• [DOCUMENT TEXT]:
Knowing when to hold ’em and when to fold ’em

Early last week, I designed the third route in our Spring Uprising training series.  I’m not sure what demon was possessing me, but I managed to throw in almost every hill I truly hate… and then some.  I even argued with myself about some of them, but then another part of me declared that I have been putting off these choice morsels for too long and go in they must!  At first I thought, this route doesn’t seem so bad until the final verdict of 5200′ in 46 miles came through in the summary numbers staring at me from Ride with GPS.  I still held out hope it wasn’t as bad as it looked as we gathered up at Peet’s Sunday morning.

I would like to get straight to the point – and this may seem very silly and trivial to some readers but here goes – somewhere around 3/4 of the way into the ride, I decided to STOP in the middle of a hill and not finish it.


Jill, my trusty riding partner (who was not present), could not believe I would do such a thing.  I proceeded to beat myself up about it off and on for the last 12 hours or so (I know, I need something else to think about!).

I had a very similar experience with the trail marathon I did last month.  At only about 10 miles into the race, I had to let go of my performance dreams in order to finish the race.  I beat myself up for the next 6 miles or so until I finally accepted the fact that the race was going to be completed in whatever way it needed to be given the conditions – and if that meant a whole lot of walking, that’s what it meant.

You would think at the age of 42 I would be a little bit better about giving myself the grace to say, “Not today”.  I have always been the consummate perfectionist.  I cannot tolerate quitting.  I need to learn to.  I also have a voice in my head that I’m pretty sure is based on my middle school basketball coach that yells, “Stop being such a cry baby!” when I start to doubt myself.

The danger for some is that they too often say, “Not today”, and sit on the sidelines waiting for the right time to participate.  That is not typically the struggle with the folks I have encountered first through Team Fun and now Swami’s – we are an extremely driven breed.  We come in all different shapes and sizes, and all different speeds and abilities, but we are all looking to challenge ourselves.

I am writing today to talk about when we should allow ourselves to STOP challenging ourselves, without excuses and without guilt.  Almost everyone we ride with has overcome a physical or mental challenge – we all have.   We are completely and thoroughly tough as nails – there is no need to prove that every day you throw your leg over that bike and hop up onto the saddle.  You know what it feels like to push your limits, but if while you are doing it, something doesn’t feel right, you need to stop.  If you are developing a chronic injury, you need to stop.  If you are exhausted all the time, you need to do less.

I’m very much talking to myself here in the hope that it resonates with some of you out there.

Another angle on this situation is to consider reaching out for assistance when you feel like you are in this position.  Chronic injury? Maybe you have a poor bike fit.  Ready to fall over and give up on life in the middle of Twin Oaks?  Maybe someone can give you some climbing tips that help you learn to be more efficient and relaxed and suddenly you are at the top before you realize it.  There are reasons some of the experienced folks fly uphill, and it’s not just their genetics.

Or if you’ve just had it, you’ve just had it.  And that’s completely ok.  That hill will still be there tomorrow, and the next day, and the day after that.




One response to “Knowing when to hold ’em and when to fold ’em

  1. Perfectly stated! I went through the same thing on the first of the Uprising training rides and turned around when I’d had hit my limit. There’s just days it doesn’t quite feel right, mentally or physically.

• [AVAILABLE DATA]:
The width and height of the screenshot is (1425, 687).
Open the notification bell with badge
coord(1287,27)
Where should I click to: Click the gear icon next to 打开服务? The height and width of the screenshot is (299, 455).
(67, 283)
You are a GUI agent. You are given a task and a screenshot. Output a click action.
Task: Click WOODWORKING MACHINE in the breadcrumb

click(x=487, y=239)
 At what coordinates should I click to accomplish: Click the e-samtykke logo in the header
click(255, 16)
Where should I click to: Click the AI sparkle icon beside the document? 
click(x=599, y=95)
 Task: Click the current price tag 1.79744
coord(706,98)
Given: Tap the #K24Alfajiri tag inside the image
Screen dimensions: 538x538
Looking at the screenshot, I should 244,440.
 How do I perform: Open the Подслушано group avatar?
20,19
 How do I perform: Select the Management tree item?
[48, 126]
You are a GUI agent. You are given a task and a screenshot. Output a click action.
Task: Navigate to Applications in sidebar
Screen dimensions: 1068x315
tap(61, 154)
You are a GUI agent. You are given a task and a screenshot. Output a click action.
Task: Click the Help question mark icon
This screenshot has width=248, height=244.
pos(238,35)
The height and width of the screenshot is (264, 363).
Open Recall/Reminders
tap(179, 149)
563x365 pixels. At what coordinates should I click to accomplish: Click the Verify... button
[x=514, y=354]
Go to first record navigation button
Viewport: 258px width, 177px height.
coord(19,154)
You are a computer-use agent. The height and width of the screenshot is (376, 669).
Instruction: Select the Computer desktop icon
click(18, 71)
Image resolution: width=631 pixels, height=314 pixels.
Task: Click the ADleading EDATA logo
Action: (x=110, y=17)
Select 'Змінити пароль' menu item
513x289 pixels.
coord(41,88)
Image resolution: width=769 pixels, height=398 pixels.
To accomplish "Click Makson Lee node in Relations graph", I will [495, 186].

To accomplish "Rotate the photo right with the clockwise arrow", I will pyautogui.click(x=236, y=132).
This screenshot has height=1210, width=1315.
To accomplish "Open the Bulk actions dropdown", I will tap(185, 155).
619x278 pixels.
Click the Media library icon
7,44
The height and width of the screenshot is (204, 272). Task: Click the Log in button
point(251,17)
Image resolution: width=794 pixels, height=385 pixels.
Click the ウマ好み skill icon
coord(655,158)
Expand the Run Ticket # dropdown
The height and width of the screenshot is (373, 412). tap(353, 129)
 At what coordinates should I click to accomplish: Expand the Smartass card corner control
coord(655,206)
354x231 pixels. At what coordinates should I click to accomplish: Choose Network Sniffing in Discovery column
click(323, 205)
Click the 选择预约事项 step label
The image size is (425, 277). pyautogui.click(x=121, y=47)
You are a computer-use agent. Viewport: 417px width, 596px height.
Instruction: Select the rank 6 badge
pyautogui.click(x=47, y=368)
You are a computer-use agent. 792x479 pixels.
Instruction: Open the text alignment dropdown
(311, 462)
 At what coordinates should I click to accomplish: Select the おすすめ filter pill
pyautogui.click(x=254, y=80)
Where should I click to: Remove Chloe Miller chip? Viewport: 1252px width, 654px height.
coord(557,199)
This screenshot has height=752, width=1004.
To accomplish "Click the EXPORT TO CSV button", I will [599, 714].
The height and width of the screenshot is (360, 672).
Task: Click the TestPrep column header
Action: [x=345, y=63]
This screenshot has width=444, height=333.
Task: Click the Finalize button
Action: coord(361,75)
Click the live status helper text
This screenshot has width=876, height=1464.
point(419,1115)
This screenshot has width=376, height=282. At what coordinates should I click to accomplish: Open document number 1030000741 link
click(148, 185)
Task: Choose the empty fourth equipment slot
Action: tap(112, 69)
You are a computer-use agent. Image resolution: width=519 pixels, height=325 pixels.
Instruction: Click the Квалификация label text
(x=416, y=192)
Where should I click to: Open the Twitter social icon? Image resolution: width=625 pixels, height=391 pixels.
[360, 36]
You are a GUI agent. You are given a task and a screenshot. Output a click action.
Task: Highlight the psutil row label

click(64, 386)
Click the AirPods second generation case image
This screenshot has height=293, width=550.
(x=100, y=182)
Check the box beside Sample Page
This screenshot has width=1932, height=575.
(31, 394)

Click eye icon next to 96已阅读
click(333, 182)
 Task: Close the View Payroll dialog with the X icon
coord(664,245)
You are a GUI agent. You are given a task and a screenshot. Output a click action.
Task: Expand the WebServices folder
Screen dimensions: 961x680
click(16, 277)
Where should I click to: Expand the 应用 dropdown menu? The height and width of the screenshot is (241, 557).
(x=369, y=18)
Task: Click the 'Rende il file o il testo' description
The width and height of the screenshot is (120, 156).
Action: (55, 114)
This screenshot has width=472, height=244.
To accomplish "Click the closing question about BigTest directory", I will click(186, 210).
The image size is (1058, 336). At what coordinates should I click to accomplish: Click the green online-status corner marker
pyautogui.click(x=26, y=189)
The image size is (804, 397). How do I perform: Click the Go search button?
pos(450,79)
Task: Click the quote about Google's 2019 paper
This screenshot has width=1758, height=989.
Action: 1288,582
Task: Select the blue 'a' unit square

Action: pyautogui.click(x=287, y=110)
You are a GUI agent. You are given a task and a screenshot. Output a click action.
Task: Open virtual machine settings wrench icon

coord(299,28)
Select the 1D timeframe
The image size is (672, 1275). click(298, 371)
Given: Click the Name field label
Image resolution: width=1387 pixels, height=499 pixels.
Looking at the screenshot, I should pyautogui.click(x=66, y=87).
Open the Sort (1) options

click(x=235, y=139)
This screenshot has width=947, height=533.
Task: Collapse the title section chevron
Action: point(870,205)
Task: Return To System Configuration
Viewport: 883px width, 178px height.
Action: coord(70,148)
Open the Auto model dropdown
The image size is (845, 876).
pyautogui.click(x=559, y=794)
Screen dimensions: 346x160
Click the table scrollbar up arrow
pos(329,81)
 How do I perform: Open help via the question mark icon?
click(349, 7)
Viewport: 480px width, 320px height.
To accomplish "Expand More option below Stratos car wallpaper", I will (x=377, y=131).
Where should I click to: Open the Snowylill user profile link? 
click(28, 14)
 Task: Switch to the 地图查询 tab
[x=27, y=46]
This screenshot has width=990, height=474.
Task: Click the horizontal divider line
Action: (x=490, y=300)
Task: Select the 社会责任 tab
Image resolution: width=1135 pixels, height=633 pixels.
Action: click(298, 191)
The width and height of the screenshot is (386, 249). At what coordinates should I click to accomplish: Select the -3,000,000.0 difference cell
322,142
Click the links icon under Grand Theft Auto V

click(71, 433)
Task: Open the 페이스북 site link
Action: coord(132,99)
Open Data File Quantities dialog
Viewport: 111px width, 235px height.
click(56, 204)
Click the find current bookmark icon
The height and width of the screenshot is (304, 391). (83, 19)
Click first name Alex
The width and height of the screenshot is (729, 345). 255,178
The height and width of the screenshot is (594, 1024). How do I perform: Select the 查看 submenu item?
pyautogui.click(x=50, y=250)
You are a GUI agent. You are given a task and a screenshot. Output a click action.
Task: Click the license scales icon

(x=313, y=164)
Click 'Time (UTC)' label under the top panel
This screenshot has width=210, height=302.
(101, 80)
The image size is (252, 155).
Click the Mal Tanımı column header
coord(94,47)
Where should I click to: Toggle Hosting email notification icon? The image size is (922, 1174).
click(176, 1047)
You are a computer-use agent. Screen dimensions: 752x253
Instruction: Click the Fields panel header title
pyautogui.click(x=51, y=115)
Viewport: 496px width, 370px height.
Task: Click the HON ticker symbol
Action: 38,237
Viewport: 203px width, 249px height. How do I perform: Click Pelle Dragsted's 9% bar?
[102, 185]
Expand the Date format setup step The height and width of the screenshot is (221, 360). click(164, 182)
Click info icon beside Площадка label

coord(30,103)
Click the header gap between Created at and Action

• [PROBLEMS AND TASKS]:
A – Copy the cycling post word for word from "I had a very" to "what it meant.".
B – List every situation in which the cycling post says you need to stop or do less.

• [TASK RESULTS]:
A –
I had a very similar experience with the trail marathon I did last month.  At only about 10 miles into the race, I had to let go of my performance dreams in order to finish the race.  I beat myself up for the next 6 miles or so until I finally accepted the fact that the race was going to be completed in whatever way it needed to be given the conditions – and if that meant a whole lot of walking, that’s what it meant.

B –
- Something doesn't feel right while you are pushing your limits (stop)
- You are developing a chronic injury (stop)
- You are exhausted all the time (do less)